После физкультуры у нас был урок истории. Екатерина Ивановна, учитель истории, очень мягкий и культурный человек, войдя в класс, вдруг удивленно спросила:
– Ой, Весновский, что это у вас с носом? Он у вас красный и распух.
– Простите, это я на перчатку налетел.
– Да? А у вас, Шаров, почему нос красный? Вы тоже на перчатку налетели?
– Ага, только на другую.
В июле 1951 года я – будущий абитуриент Горьковского Госуниверситета, обогреваемый лучами жаркого июльского солнца, торопился в университет на обзорную консультацию по литературе. Соскочил с автобуса на площади имени Горького, добежал до кафе напротив Дома связи, затем – по улице Свердлова до аптеки, что на углу улицы Свердлова и улицы Воробьева, и затоптался на перекрестке, ожидая, пока проедут легковые машины. Напротив, по улице Воробьева – огромное многоэтажное здание, которое представлялось загадочным для многочисленных законопослушных граждан и вызывало дрожь в коленках у тех, кто когда-либо побывал в нем за нарушение всеми нами уважаемой социалистической законности. В этом доме располагались «Органы». И когда какая-нибудь бабушка наставляла своего непослушного внучонка, у нее иногда неожиданно вылетало: «Смотри у меня, а то на Воробьевку заберут». Слово «Воробьевка» у всех жителей ассоциировалось с этим загадочным домом и его «Органами». Я топтался, пережидая поток автомобилей и рассматривая огромный лепной портрет Дзержинского на стене углового здания рядом с основным, воробьевским. Сторона углового здания, обращенная на улицу Свердлова, являла собой вид обычного жилого помещения. Сторона же по улице Воробьева представляла собой стену без единого окошечка, и во всю эту стену красовался указанный выше лепной портрет Дзержинского. На фоне этого огромного портрета малюсенькая дырка, представляющая собой закрытый дверью вход в нутро этого здания, была совершенно незаметна.

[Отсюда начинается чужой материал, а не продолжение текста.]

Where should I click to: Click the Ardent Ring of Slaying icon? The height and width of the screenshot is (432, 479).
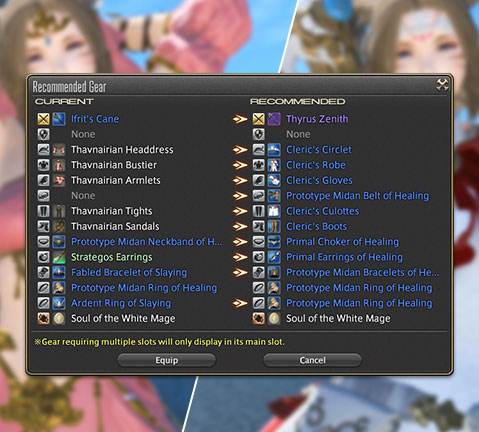[59, 303]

Эта дырка как-то уж слишком контрастировала с широкими дверями основного воробьевского здания, за которыми просматривалась вооруженная охрана в военной форме.
Когда поток машин кончился, я в несколько прыжков стал пересекать улицу Воробьева. Последний прыжок оказался незаконченным. Верхняя часть моего тела была вдруг стиснута двумя амбалами в штатском, а нижняя продолжала по инерции бежать по воздуху, выделывая ногами мельтешащие движения, как на велосипедной гонке. Я не успел пискнуть, как дырка под портретом Дзержинского поглотила меня, и я оказался там, откуда по своей воле никто, по-видимому, не выходил. Меня поставили на твердую поверхность цементного пола, дали легкого, ободряющего пинка, указав таким образом направление движения, и я потопал. Так же вежливо меня попросили повернуть налево и двигать вдоль по коридору мимо ряда закрытых кабинетов. Из одного из кабинетов озабоченно выскочил тридцатилетний мужик с низким лбом, ртом почти до ушей, выдвинутой вперед нижней челюстью и сдвинутым набекрень беретом. Я чуть было не поздоровался с ним, потому что, на какую бы танцплощадку я ни приходил, везде я налетал на этого шустрого плотного мужика с обезьяньей рожей под сдвинутым беретом. Это был единственный человек из сотен танцующих, которого нельзя было не запомнить. «Чекист должен видеть всех, а его – никто, – подумал я. – Что же тут этот светофор делает?»